Still, cutting lead time isn't easy for a company like Chrysler that has slashed its engineering base over the years. Work the company once would have done in-house is now handed off to suppliers, allowing the automaker to remain competitive, even though it devotes just 2.7 percent of its revenues to research and development. By comparison, Ford Motor Company spends 6 percent, and even lean Toyota devotes 5 percent to engineering.
"We're leveraging our supply base," explains Thomas Stallkamp, Chrysler's top purchasing executive.
Suppliers are not only coming up with new technology, they're offering ideas to save money as part of Chrysler's SCORE program. Often, the savings come in nickel-and-dime increments, but a redesigned antilock brake system from ITT Automotive may cut $70 a vehicle.
The strategy isn't without risk. Skeptics say Chrysler is losing "core competencies." It no longer engineers its own brakes, for example, but must rely on the expertise of suppliers such as ITT Automotive. But Mr. Stallkamp insists the payoff is worth it.
Not all costs can come down. Prices for some raw materials like steel have been on the rise. So have labor rates, which will rise about 4 percent annually over the next three years, estimates Chrysler president Robert Lutz. But he predicts new job guarantees won by Chrysler workers in the United States and Canada won't limit future productivity gains.
In 1991, the automaker's plants rolled out an average 28.4 vehicles for every employee. This year, it's 33.7 vehicles per worker, and the target is 42.5 by 2000.
That translates into more cars and trucks from the same number of factories - from a little over 2 million vehicles a year in the late 1980s to 3 million today with no new plants. Chrysler plans to bring that to 4 million in the next few years with a minimal addition of new "brick and mortar."
New plants are planned in Argentina and Brazil, and America's oldest automotive assembly line, the Jeep factory in Toledo, Ohio, will be replaced.
Chrysler's car-and-truck market share has climbed from 14.6 percent to 16.2 percent so far this year.
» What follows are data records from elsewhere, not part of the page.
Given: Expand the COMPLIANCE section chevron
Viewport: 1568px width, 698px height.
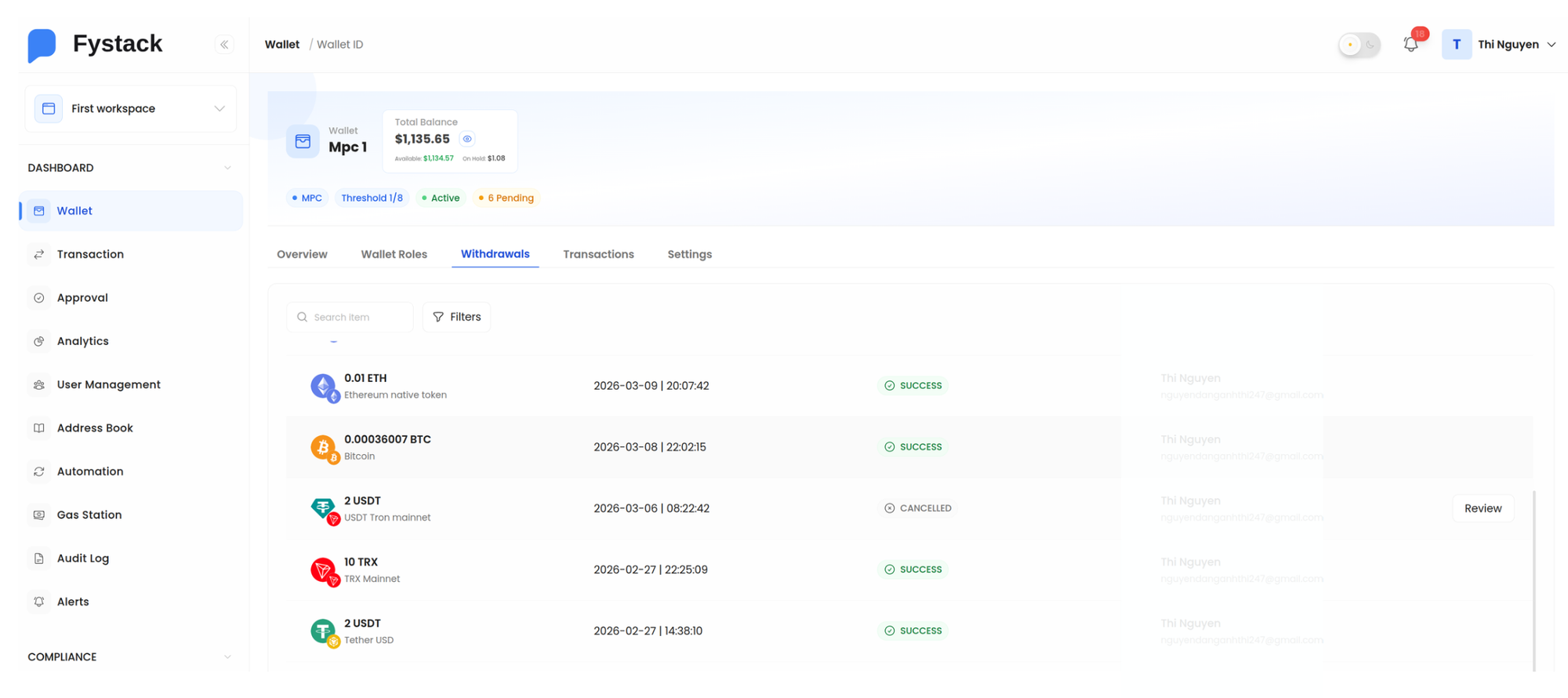Looking at the screenshot, I should click(x=227, y=657).
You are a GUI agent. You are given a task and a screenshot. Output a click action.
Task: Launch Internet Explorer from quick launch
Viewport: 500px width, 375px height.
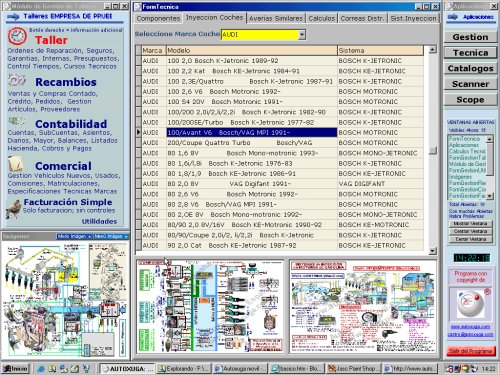pyautogui.click(x=41, y=368)
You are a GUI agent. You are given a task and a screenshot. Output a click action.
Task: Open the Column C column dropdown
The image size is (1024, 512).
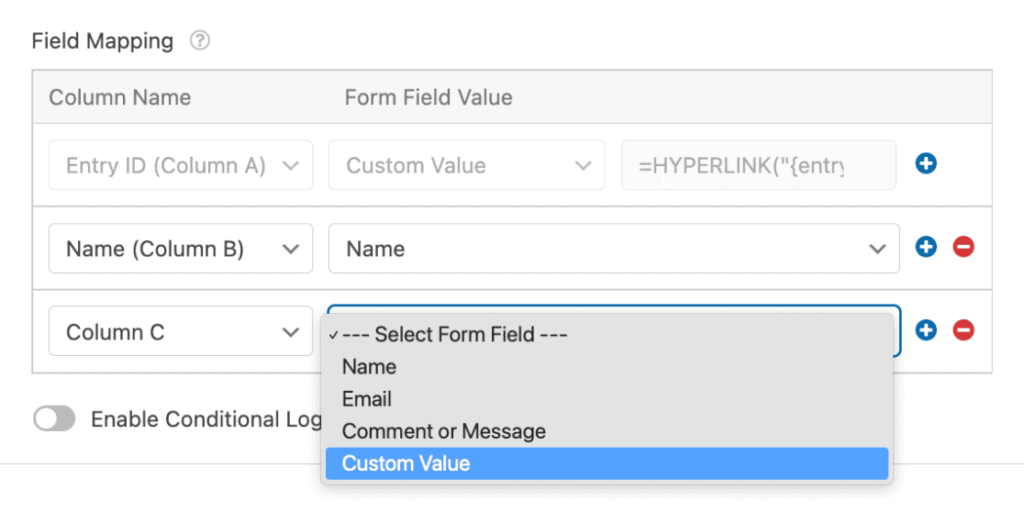(181, 331)
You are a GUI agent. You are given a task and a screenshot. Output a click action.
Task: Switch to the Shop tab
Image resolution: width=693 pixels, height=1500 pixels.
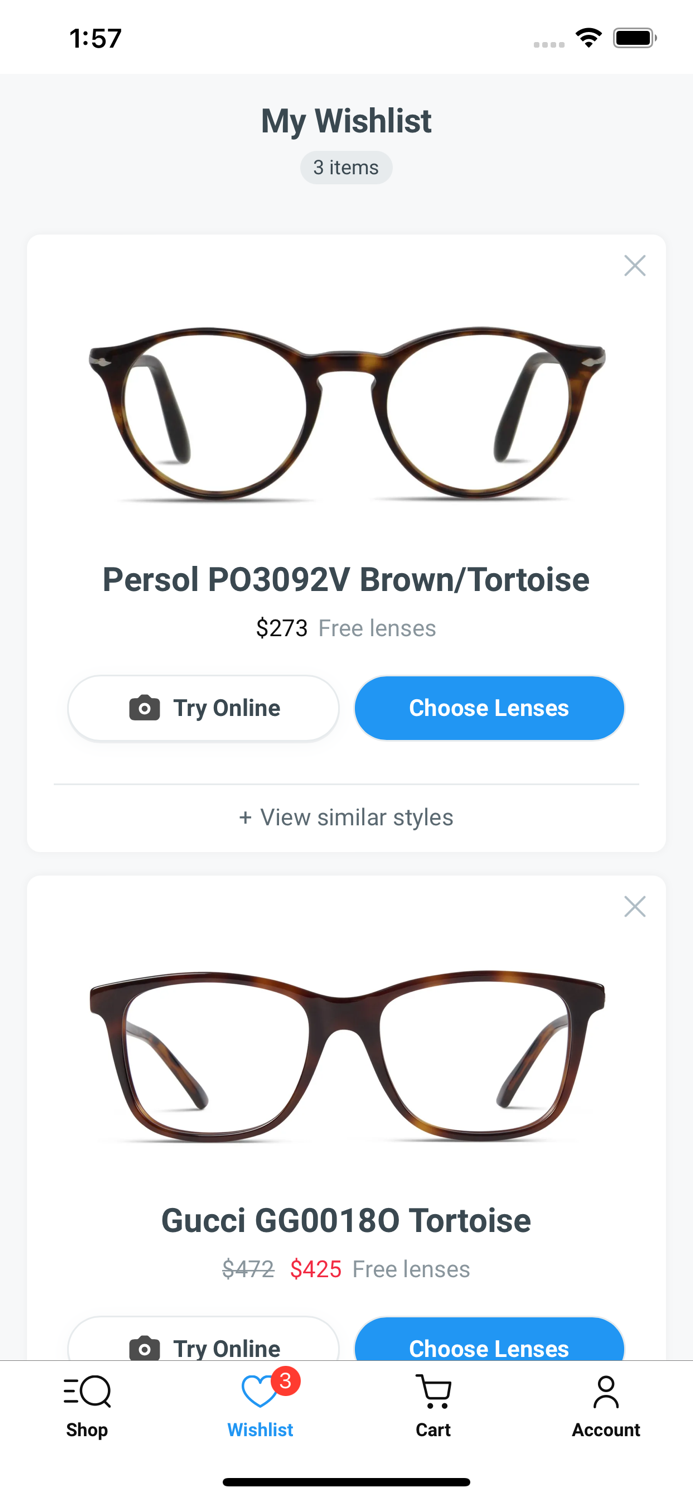[87, 1405]
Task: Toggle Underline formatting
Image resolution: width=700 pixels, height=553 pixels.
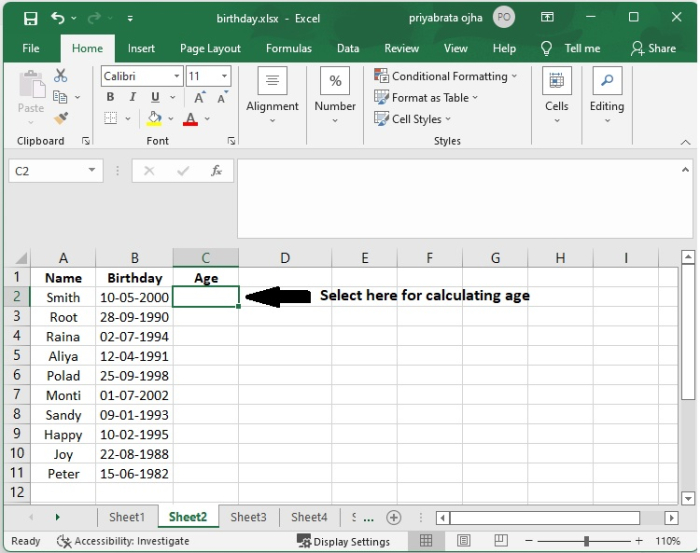Action: 154,98
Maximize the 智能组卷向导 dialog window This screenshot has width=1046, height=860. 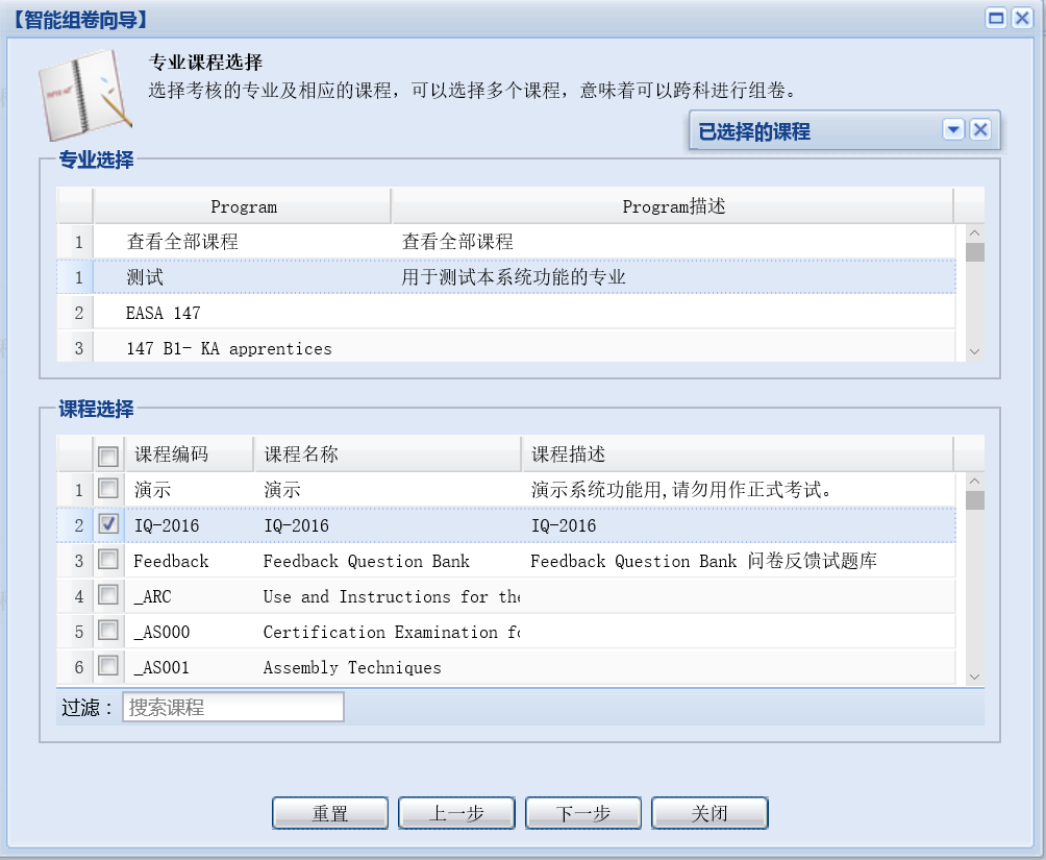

Cautiously, Eaton says "18 percent to 20 percent is not unrealistic," though he stresses it's not a target.
The Latin American plants represent a modest return of overseas operations abandoned in the early 1980s, when Chrysler required a federal bailout to remain in business. "It's quite conceivable Chrysler can sell over 1 million cars a year internationally within a decade," says Tom Gale, who heads international operations.
This renewed emphasis on overseas expansion is being driven, in part, by Chrysler's largest investor, Las Vegas billionaire Kirk Kerkorian, who launched a failed buyout attempt in 1995. To make peace, Chrysler agreed to move to bolster its stock price. Among other steps, the company has been buying back billions of dollars of its stock.
Mr. Kerkorian appears to be happy - as were most investors - with Chrysler's unexpectedly strong third-quarter earnings of $680 million.
And Joe Phillippi, an auto analyst at Lehman Brothers, says that among the Big Three US automakers, Chrysler has the best shot at achieving Wall Street's dream: to remain in the black-and keep funding both its product development program and investor dividends - even in recessions.